It has taken Sacha Baron Cohen 14 years to produce a "Borat" sequel. Having seen it, I'm guessing he spent a bunch of that time figuring out how to make a follow-up as bracing as the original.

"Borat Subsequent Moviefilm" is, in some ways, similar to the original mockumentary: Cohen plays the clueless Kazakhstani reporter who meanders around the U.S., interacting with Americans to reveal their inconsistencies and prejudices. But, unlike the first movie, this one is a satisfying narrative, not a collection of skits. "Subsequent Moviefilm" has a beginning, middle and a brilliant ending that involves one of America's most beloved people in a way that I wouldn't dream of spoiling.

Borat's disguises are familiar, including more time in the dreaded mankini, but he still has the power to challenge our preconceptions. "Subsequent Moviefilm" reaches a kind of outrageous peak in a pair of sequences that force us to keep about five competing ideas in our heads at once. Borat, who's a Holocaust denier, wanders into a synagogue, planning to wait for some crazed bigot to shoot it up. While we're grappling with the horrifying truth of that joke, he encounters elderly Judith Dim Evans, who calmly informs him she's a Holocaust survivor. Then, she envelops him in a big hug (the movie is dedicated to Evans, who died recently and whose family has taken issue with her appearance).

So we find out "Subsequent Moviefilm" can bring a tear to our eyes, even though Borat spends the entire movie trying to gift his adolescent daughter Tutar (billed as Irina Nowak, the actor actually seems to be Maria Bakalova) to Vice President Mike Pence.
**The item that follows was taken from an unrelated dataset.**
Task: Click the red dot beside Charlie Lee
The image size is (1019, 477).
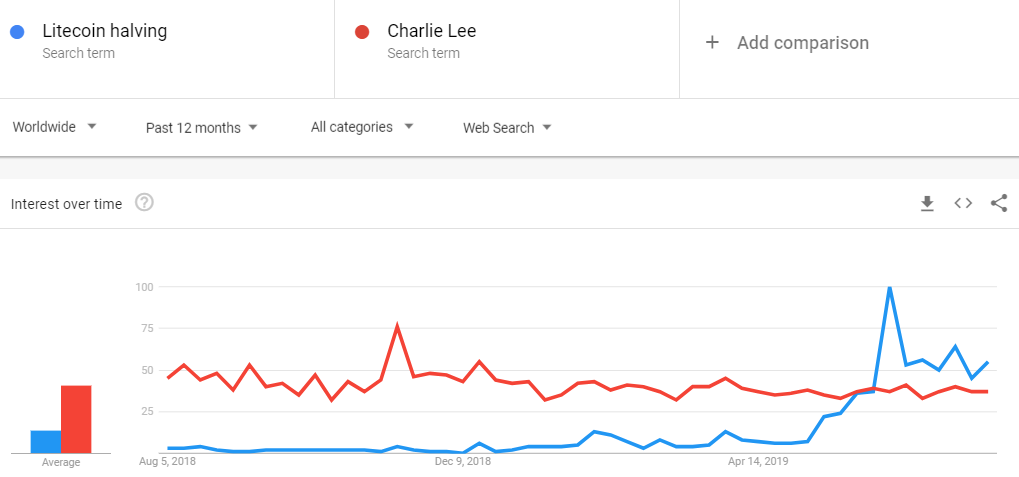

After the synagogue, Borat encounters a stranger outside a bar and, in the midst of the COVID-19 pandemic, asks for a place to stay. Which the kindhearted man gives him. Right before we find out he's a QAnon adherent. And maybe gay?

The movie is constantly flipping us back and forth. "Subsequent Moviefilm" hints that if we examine our own beliefs alongside those of our "opponents," we'll find common ground. And it challenges us to recognize that, wherever we stand on the political spectrum (Cohen, who disrupts a Pence speech and stages an interview with a leering Rudy Giuliani, is clearly no fan of the current administration), the views of others are just as complicated as our own. Or as complicated as an unsettling sequence at a debutante ball where Tutar and Borat perform a synchronized number that quickly turns disgusting. Yes, the dads and daughters at the anachronistic ball seem stuffy and weird, but do they deserve to have their big dumb event ruined in the way the film does?

And who, exactly, is privy to the staging of these stunts? When Tutar explains that she's looking for a sugar daddy and an "influencer" named "Macey Chanel" advises, "You want someone who has had a heart attack," is it really possible that Chanel isn't in on the joke? There's so much going on in "Subsequent Moviefilm," a good deal of it offensive, that it's impossible to stop trying to figure out what you make of it. Some people won't enjoy the cognitive dissonance but I found it exhilarating.

Cohen and director Jason Woliner give our brains some safe spaces to land. Pretty much everyone can agree on the merits of a plastic surgeon who evaluates young Tutar's nose and breasts before coming on to her, and on a sweet day-care manager named Jeanise Jones who listens to Borat's account of his wild travels and replies with plain-spoken wisdom, "It should make your heart hurt."

The humor in "Subsequent Moviefilm" may not land quite as hard as in "Borat" and a couple sequences fall flat. But, as it becomes clear that Borat and Tutar are both on a bizarro consciousness-raising journey in a country that is searching for its own conscience, the sequel achieves something "Borat" didn't: It makes your heart hurt.